Backman the player was part of the 1986 World Champion Mets — that much you might know. Backman the manager has been a winner everywhere he’s been, winning titles in the Western League, Southern League, California League, and the South Coast League. Last year he led the Georgia Peanuts to a 59-28 record, adding yet another league title to his cred. Just prior to being hired (and then unhired) as manager of the D-Backs, The Sporting News named him “Minor League Manager of the Year” after taking the Lancaster Jayhawks to the California League championship series. And while he’s often compared to Billy Martin for his fiery attitude and ability to get the most from his roster, he gets much better reviews from his former players.
From current Diamondback Conor Jackson:
“I’ve got the utmost respect for Wally. I love playing for that guy, and I know about a thousand other guys that say the same. He taught me how to win, how to play hard, how to make a difference.
“If anybody needs a reference, tell them to call me.”
That’s not an isolated example, but rather a representative one. Beyond his winning percentage, Backman has been lauded for his innate ability to communicate and relate with players, as well as a genius in the art of handling a pitching staff — particularly the bullpen. The Diamondbacks admitted — though not publicly — that Backman’s interview for the managerial spot blew them away, and that it was the best they’d ever experienced. In fact, former AZ farm director Tommy Jones referred to Backman as a “45-year-old version of Jim Leyland.”
There’s no question he has the ability to manage — and manage well — at the big league level. What makes him an even more perfect fit in Flushing is his obvious history as a hero from the ’86 team, and his immense pleasure of working in New York City. How many men have the personality to manage in pressure-cooker of the Big Apple? How many are also happy to embrace it? To put it in perspective, consider that the rumors inside the Yankees’ brass was that Tony LaRussa was well-respected, but “not a good fit” for the media sensitivity of the Bronx.
In my humble opinion, Wally Backman is something of a mix among Bobby Valentine, Billy Martin, and Jim Leyland. He’s exactly the opposite of what the Wilpons would like their ideal manager to be, so we’ll probably never see him in the Citi Field dugout donning the orange and blue. But it’s an intriguing option to contemplate.

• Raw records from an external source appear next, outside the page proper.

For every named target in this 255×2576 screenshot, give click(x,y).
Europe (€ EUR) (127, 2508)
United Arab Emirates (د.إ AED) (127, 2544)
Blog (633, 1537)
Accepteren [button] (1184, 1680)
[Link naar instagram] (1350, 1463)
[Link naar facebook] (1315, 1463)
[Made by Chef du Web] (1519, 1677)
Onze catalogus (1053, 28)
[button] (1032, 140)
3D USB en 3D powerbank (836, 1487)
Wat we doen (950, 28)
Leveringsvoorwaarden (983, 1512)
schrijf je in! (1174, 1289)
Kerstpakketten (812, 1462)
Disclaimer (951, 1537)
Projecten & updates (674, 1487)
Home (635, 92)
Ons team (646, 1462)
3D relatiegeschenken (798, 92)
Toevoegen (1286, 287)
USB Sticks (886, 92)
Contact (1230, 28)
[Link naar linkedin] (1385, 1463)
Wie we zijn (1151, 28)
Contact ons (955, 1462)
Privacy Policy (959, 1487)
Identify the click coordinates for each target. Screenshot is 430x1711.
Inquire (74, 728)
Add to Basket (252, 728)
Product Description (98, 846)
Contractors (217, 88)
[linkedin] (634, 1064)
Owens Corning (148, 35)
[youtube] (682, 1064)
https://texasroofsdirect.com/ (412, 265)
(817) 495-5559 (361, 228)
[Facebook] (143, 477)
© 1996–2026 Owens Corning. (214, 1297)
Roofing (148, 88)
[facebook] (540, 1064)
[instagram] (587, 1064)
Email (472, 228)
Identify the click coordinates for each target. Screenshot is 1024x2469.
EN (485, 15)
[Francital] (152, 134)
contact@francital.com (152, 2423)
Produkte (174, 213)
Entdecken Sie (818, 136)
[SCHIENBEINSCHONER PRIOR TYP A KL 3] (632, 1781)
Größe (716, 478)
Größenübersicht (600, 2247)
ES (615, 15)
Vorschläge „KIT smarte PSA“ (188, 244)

By the way, this idea isn’t completely my own — it was recently brought to my attention through various sources, most notably the upcoming “Playing for Peanuts” documentary, which will be airing this spring and might very well help Backman win a job in organized baseball (he’s slated to manage the Joliet Jackhammers in the independent Frontier League this season). I also encourage you to read a recent in-depth entry on Wally’s plight at Gotham Baseball Magazine, as well as listen to Gotham’s “Live From Mickey Mantle’s” radio show from this past Sunday, which includes a lengthy interview with Wally himself.
For the moment, though, I’m happy with Willie in the dugout. Let’s hope there’s no good reason to replace him for a few years.